Angesichts der monopolistischen Bestrebungen der De Beers Company empfahl es sich nicht, die fraglichen Blaugrundstellen dem Zulaufe der kleinen Prospektoren, die hinsichtlich ihrer Beziehungen zur De Beers Company nur schwer zu kontrollieren sind, offen zu lassen. Es erschien vielmehr durch diese Verhältnisse der Weg der Konzessionierung einer deutschen, kapitalkräftigen Gesellschaft vorgezeichnet und umsomehr gerechtfertigt, als die gründliche Untersuchung von Blaugrundstellen erhebliche Geldmittel erfordert. Auf Grund dieser Erwägungen wurde der „Gibeon Schürf- und Handelsgesellschaft" durch den Reichskanzler die in Anlage XIII abgedruckte Konzession vom 25. September 1904 erteilt, nachdem angesichts der im fraglichen Bezirke bestehenden allgemeinen Schürffreiheit der Reichskanzler durch die Allerhöchste Ordre vorn 18. September 1904**) ermächtigt worden war, auch in Ansehung solcher Gebietsteile Deutsch-Südwestafrikas, in denen allgemeine Schürffreiheit besteht, Sonderberechtigungen zur ausschliesslichen Aufsuchung oder Gewinnung von Mineralien für den Bereich bestimmter Gebiete zu gewähren.

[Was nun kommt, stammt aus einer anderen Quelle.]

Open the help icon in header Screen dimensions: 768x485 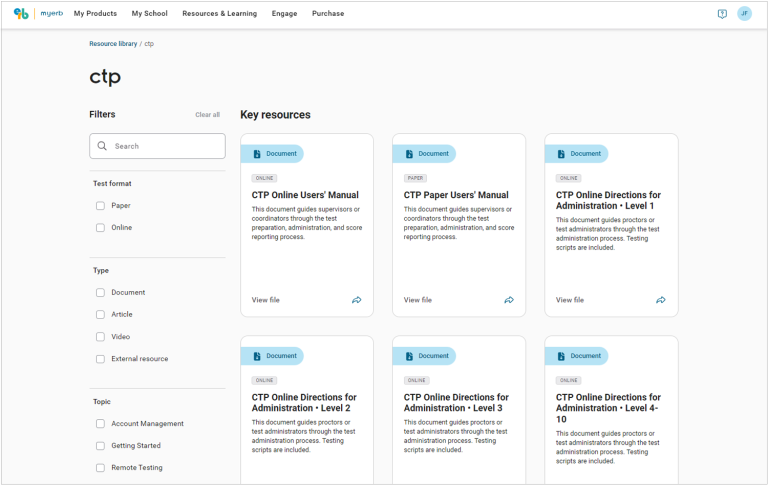click(722, 14)
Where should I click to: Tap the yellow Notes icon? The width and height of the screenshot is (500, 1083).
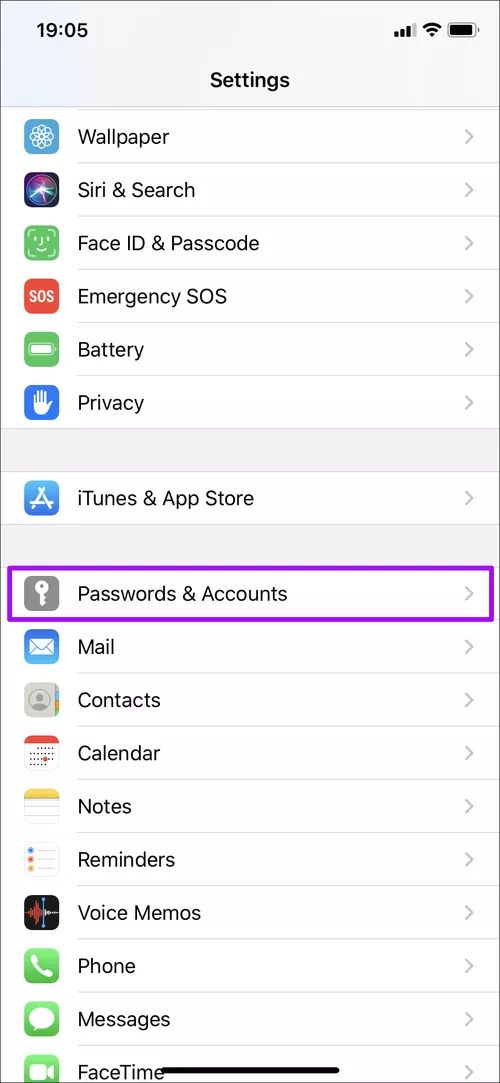coord(41,806)
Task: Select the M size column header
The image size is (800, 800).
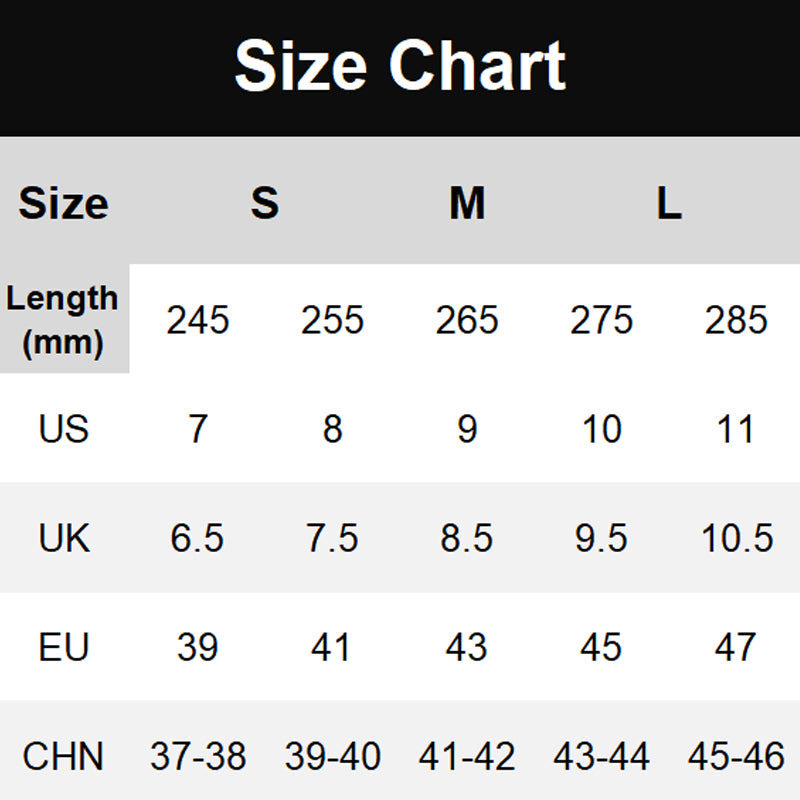Action: point(467,203)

Die Konzession gibt der Gesellschaft auf die Dauer von zehn Jahren, vom Tage ihrer Erteilung an gerechnet, das ausschliessliche Recht, in einem gewissen Teile des Gibeoner Bezirks auf Edelsteine zu schürfen und das Recht zur Gewinnung derselben zu erwerben. Die Gesellschaft ist verpflichtet, innerhalb zwei Jahren mit ernstlichen Schürf- und Untersuchungsarbeiten zu beginnen. Nach Ablauf von vier Jahren seit Erteilung
*) Denkschrift 1905, S. 37 f. **) Kolonialblatt 1904, S. 625.